We all know the other heartbreaking story of Abraham and Isaac – when Abraham understood himself to being tested by God and came very, very close to sacrificing his son – his very own son – for whom he had sacrificed his very own first born son, Ishmael. After that near death experience, we do not hear about Isaac again for a very long time. Indeed, when, at age 127, his mother Sarah dies, we do not hear that Isaac is present at her graveside to grieve her.

After Sarah was buried in a cave of the field, east of Mamre (that is, Hebron), in the land of Canaan, we read that Abraham declares that Isaac ought to have a bride and sends his servants out of Canaan and into Mesopotamia to find a suitable woman. Again, Isaac does not seem to be anywhere in sight.

Indeed, it isn’t until the servants are returning with his bride-to-be, a woman named Rebekah that we see Isaac. Scripture says he “emerges from Beer-la’hai-roi, and was dwelling in the Negeb”. (Genesis 24:62). It is then that you begin to realize that Isaac was, in fact, not living with his father. One can only imagine why not. I mean, if you had almost been killed by your own father, would you want to be anywhere near him? I imagine the young man might have been suffering with what we today know as Post Traumatic Stress Syndrome.

If you look at a map, you will see that Isaac is not at all far from Beer-sheba and Paran. It raises for me the question of whether Isaac, after his traumatic experience with his father, sought out the comfort of his step-mother, Hagar and the companionship of his older brother Ishmael.

Anyway, Rebekah does an amazing thing when she meets Isaac for the first time. Scripture says she covers herself with a veil while the servant fills Isaac in on the story. Rebekah covers herself with a veil. It’s as if she understands that this man has been deeply damaged and needs time to heal before he can trust himself to love again.

Scripture says (Genesis 24:67) that “Isaac brought her into the tent, and took Rebekah, and she became his wife; and he loved her. So Isaac was comforted after his mother’s death.”

You know, in all of scripture, there are very, very few times when we are told that a husband loves his wife. Men “take” wives. They “buy” wives. The “own” many wives. But here, right here in scripture, it says, Isaac loved Rebekah.

Isaac saw something in Rebekah’s veiled face that said she saw him. She understood him. She knew him.  And, he loved her.  I see you, she said. And he said, I see you, too.

Screenshot grounding data:
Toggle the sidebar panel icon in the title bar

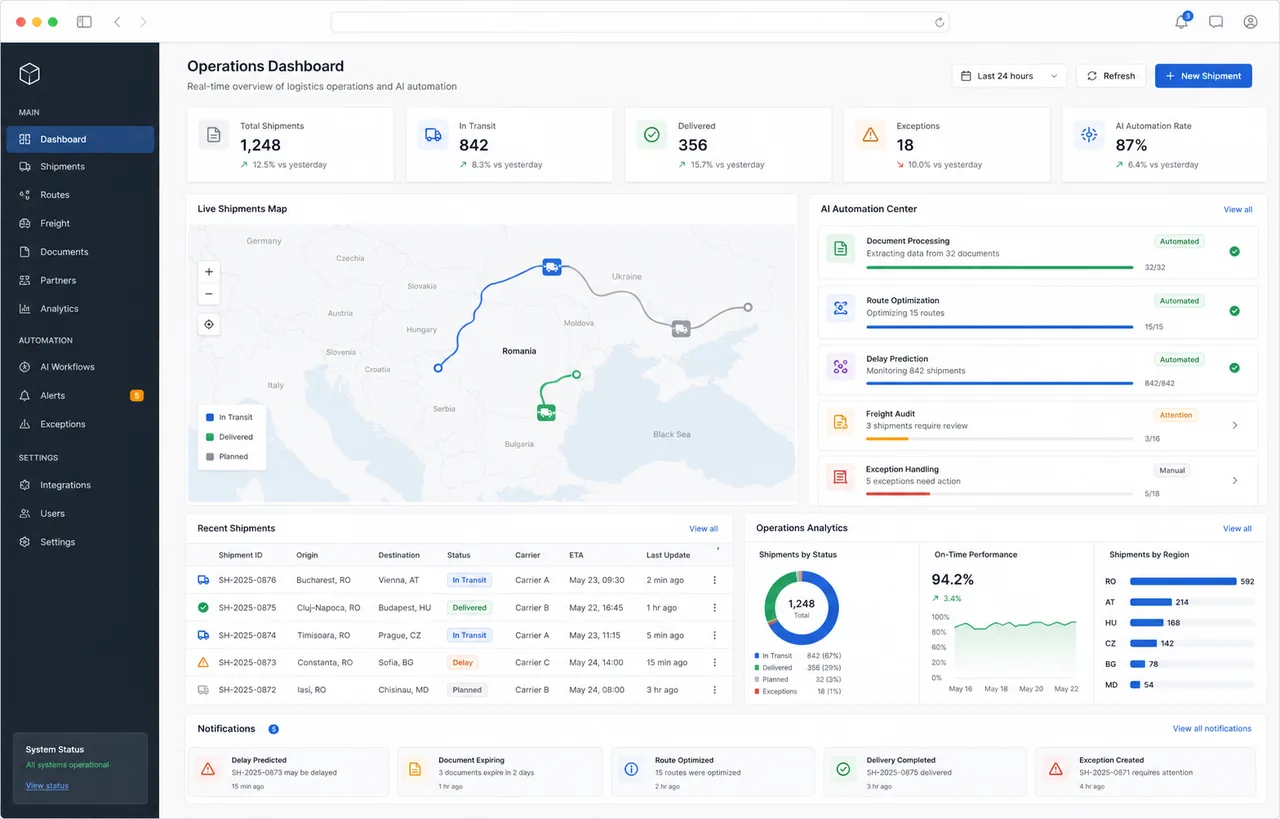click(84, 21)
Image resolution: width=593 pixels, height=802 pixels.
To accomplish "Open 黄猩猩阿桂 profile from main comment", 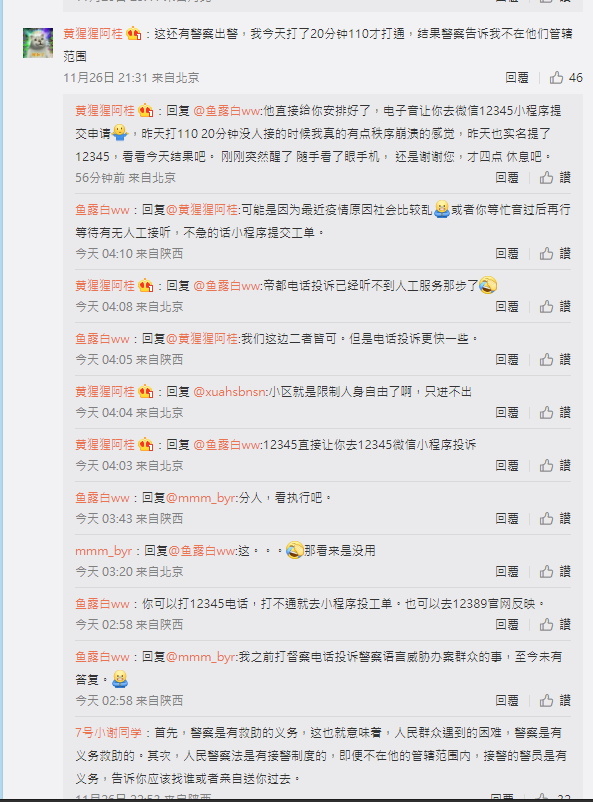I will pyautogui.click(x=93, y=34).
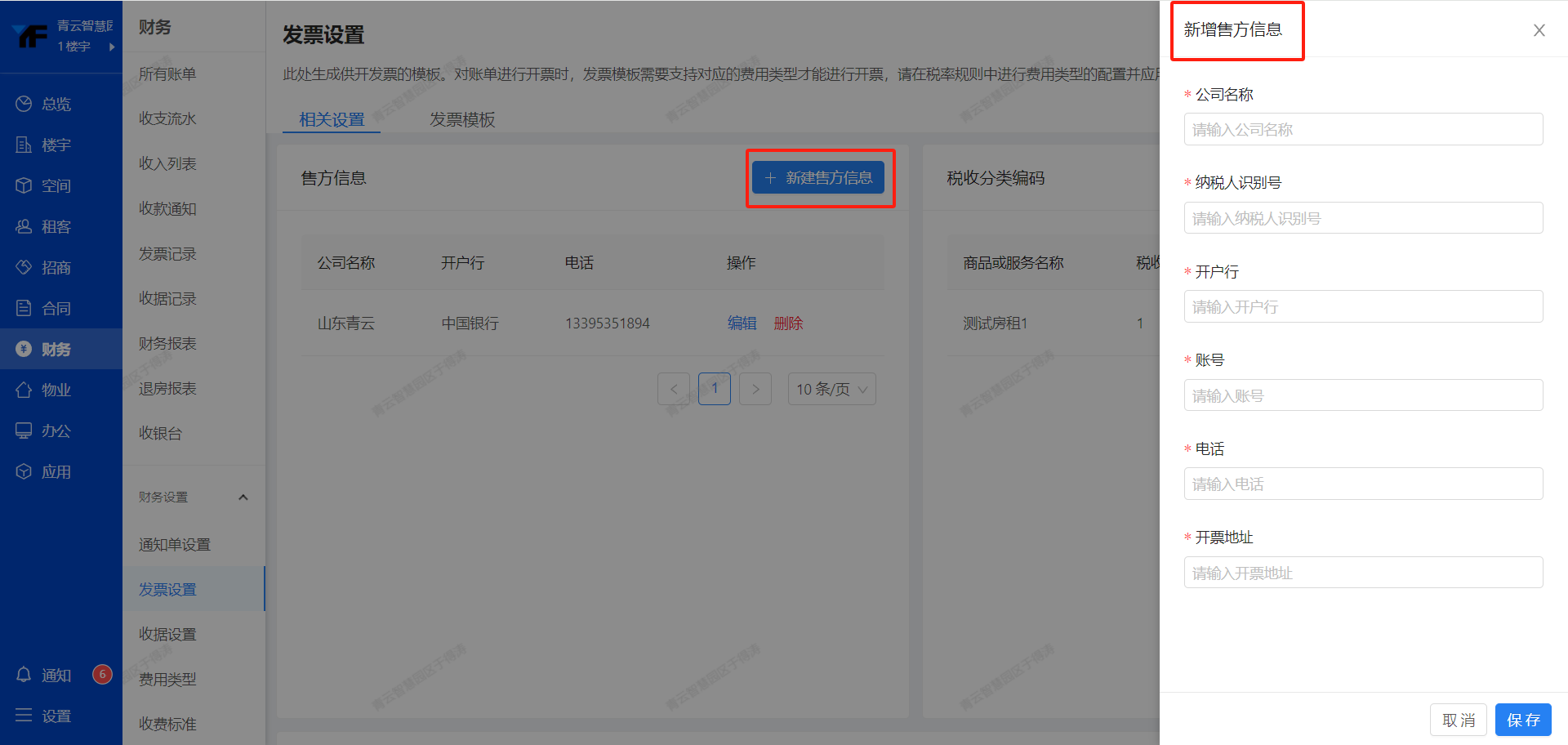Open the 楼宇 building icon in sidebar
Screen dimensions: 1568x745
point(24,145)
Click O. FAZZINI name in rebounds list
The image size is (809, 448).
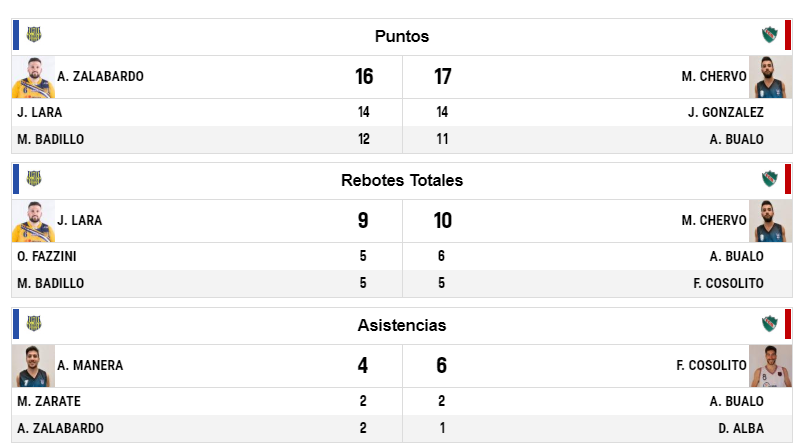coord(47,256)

◆ Problem A
In the reflection on Isaac and Rebekah, what does Rebekah do when she meets Isaac for the first time?
◆ Problem B
Echo the part of the reflection on Isaac and Rebekah that opens with the words containing "Scripture says (Genesis" and closes with "Isaac loved Rebekah.".
◆ Problem C
Carry on the reflection on Isaac and Rebekah, picking up after its final sentence.
The records aren't needed for any of this.

◆ Task output A
She covers herself with a veil.

◆ Task output B
Scripture says (Genesis 24:67) that “Isaac brought her into the tent, and took Rebekah, and she became his wife; and he loved her. So Isaac was comforted after his mother’s death.”

You know, in all of scripture, there are very, very few times when we are told that a husband loves his wife. Men “take” wives. They “buy” wives. The “own” many wives. But here, right here in scripture, it says, Isaac loved Rebekah.

◆ Task output C
There is something about seeing and being seen that is absolutely central to the human existence. It’s the thing we all want, desperately, and yet fear most.

Indeed, there’s something about hearing and being heard that is also critically important to the human enterprise. We all want to be understood and understand and yet, while we’re often quick to blame others for not communicating, we fail to understand that communication is a two way street – it takes two – and we fail at it more often than we care to admit.

Prayer is the way we communicate with a God we can neither see nor hear, and yet we do so because, if we are not convinced that God can see and hear us, we live in the sure and certain hope that God is able to see us in our suffering and listens attentively to our cry.

Which brings us to the Gospel. Jesus says to the twelve disciples, “Nothing is covered up that will not be uncovered, and nothing secret that will not become known. What I say to you in the dark, tell in the light; and what you hear whispered, proclaim from the housetops.”

The wisdom of Hagar is that she knows that God is El Roi – The God who sees. God’s name for Hagar’s son is Ishamael – God hears.  Hagar knows centuries before the psalmist sings, “In the time of my troubles I will call upon you/for you will answer me.”

Hagar and Rebekah seem to know centuries before Jesus says, “Nothing is covered up that will not be uncovered and nothing secret that will not become known.” Hagar and Rebekah also seem to know centuries before Paul writes his letter to the church in Rome that we must consider ourselves dead to sin and alive to God.  Indeed, Hagar brings her son Ishmael back to life and Rebekah brings Isaac slowly into trusting in love again and the new life that follows.

If you are still confused by this and if you get a chance, please do go see the movie Maleficent. This is the back story to the fairy tale, “Sleeping Beauty”. Maleficent is a very strong and powerful fairy living in the Moors, a magical realm bordering a human kingdom.   

Her story helps explain why good people do bad things sometimes and how greed and betrayal can harden the heart. It’s also about the damage that can be done when we seek retribution and revenge and the mystery and healing power of true love.

It’s about seeing ourselves and others in the way God sees us and how peace and harmony can come from an acknowledgement of what is hidden in the deep darkness of our own souls instead of choosing only to see the evil and sin in others.  Finally, the merger of the magical kingdom and the human kingdom comes about only when a conscious choice is made to embrace both/and and not either/or.

There is much to learn from these three women, Hagar, Rebekah and Maleficent.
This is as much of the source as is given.